EXTRACTED INFORMATION:
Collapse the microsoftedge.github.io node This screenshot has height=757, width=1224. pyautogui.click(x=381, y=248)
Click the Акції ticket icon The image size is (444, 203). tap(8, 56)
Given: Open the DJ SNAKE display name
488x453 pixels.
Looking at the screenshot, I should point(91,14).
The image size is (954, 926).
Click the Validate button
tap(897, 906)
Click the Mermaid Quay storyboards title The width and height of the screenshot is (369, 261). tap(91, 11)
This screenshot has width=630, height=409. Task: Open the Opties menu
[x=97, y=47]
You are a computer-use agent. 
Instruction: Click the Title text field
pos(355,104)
--
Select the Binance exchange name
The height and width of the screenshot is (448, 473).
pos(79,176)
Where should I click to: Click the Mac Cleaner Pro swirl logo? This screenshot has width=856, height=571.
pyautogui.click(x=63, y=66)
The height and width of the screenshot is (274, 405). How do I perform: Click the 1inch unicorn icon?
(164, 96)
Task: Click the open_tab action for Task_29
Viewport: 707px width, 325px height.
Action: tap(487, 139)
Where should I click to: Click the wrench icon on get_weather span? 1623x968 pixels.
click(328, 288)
...
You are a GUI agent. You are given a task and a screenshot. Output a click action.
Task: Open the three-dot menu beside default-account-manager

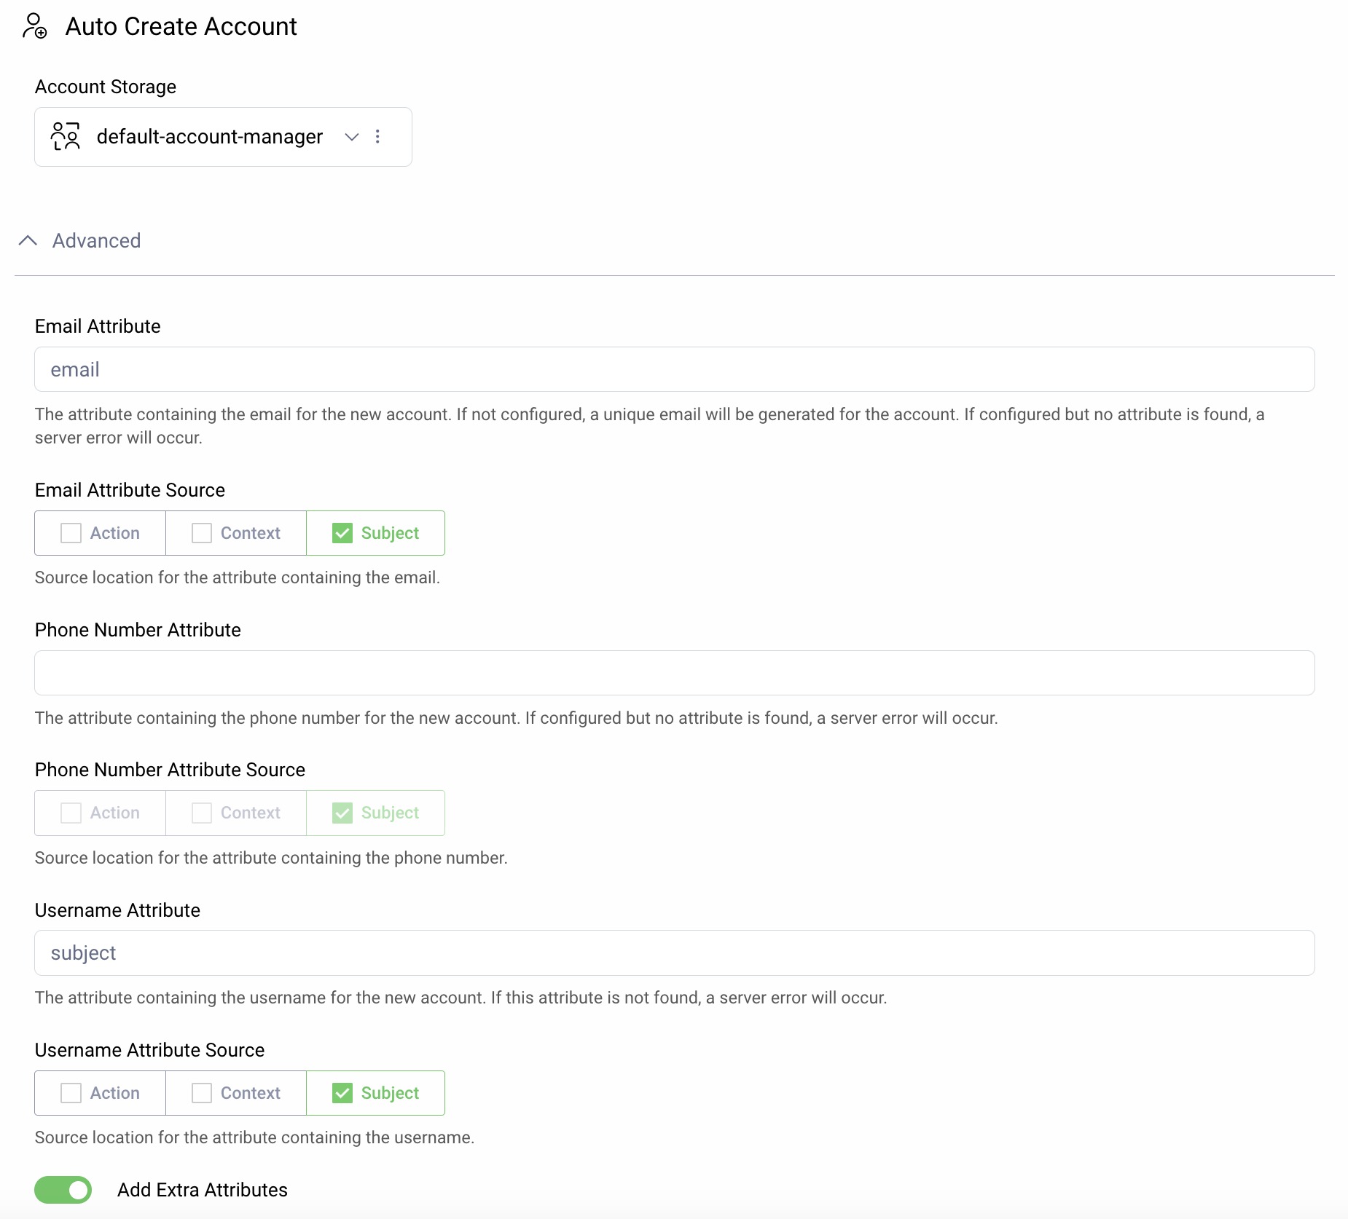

TASK INSTRUCTIONS:
Can you format the items from the line containing "Collapse the microsoftedge.github.io" through the line containing "pos(355,104)", both included, as a Markdown table with a No. column for the row number and an Entry column for the line, leaving out blank lines?

EXPECTED ANSWER:
| No. | Entry |
|---|---|
| 1 | Collapse the microsoftedge.github.io node This screenshot has height=757, width=1224. pyautogui.click(x=381, y=248) |
| 2 | Click the Акції ticket icon The image size is (444, 203). tap(8, 56) |
| 3 | Given: Open the DJ SNAKE display name |
| 4 | 488x453 pixels. |
| 5 | Looking at the screenshot, I should point(91,14). |
| 6 | The image size is (954, 926). |
| 7 | Click the Validate button |
| 8 | tap(897, 906) |
| 9 | Click the Mermaid Quay storyboards title The width and height of the screenshot is (369, 261). tap(91, 11) |
| 10 | This screenshot has width=630, height=409. Task: Open the Opties menu |
| 11 | [x=97, y=47] |
| 12 | You are a computer-use agent.  |
| 13 | Instruction: Click the Title text field |
| 14 | pos(355,104) |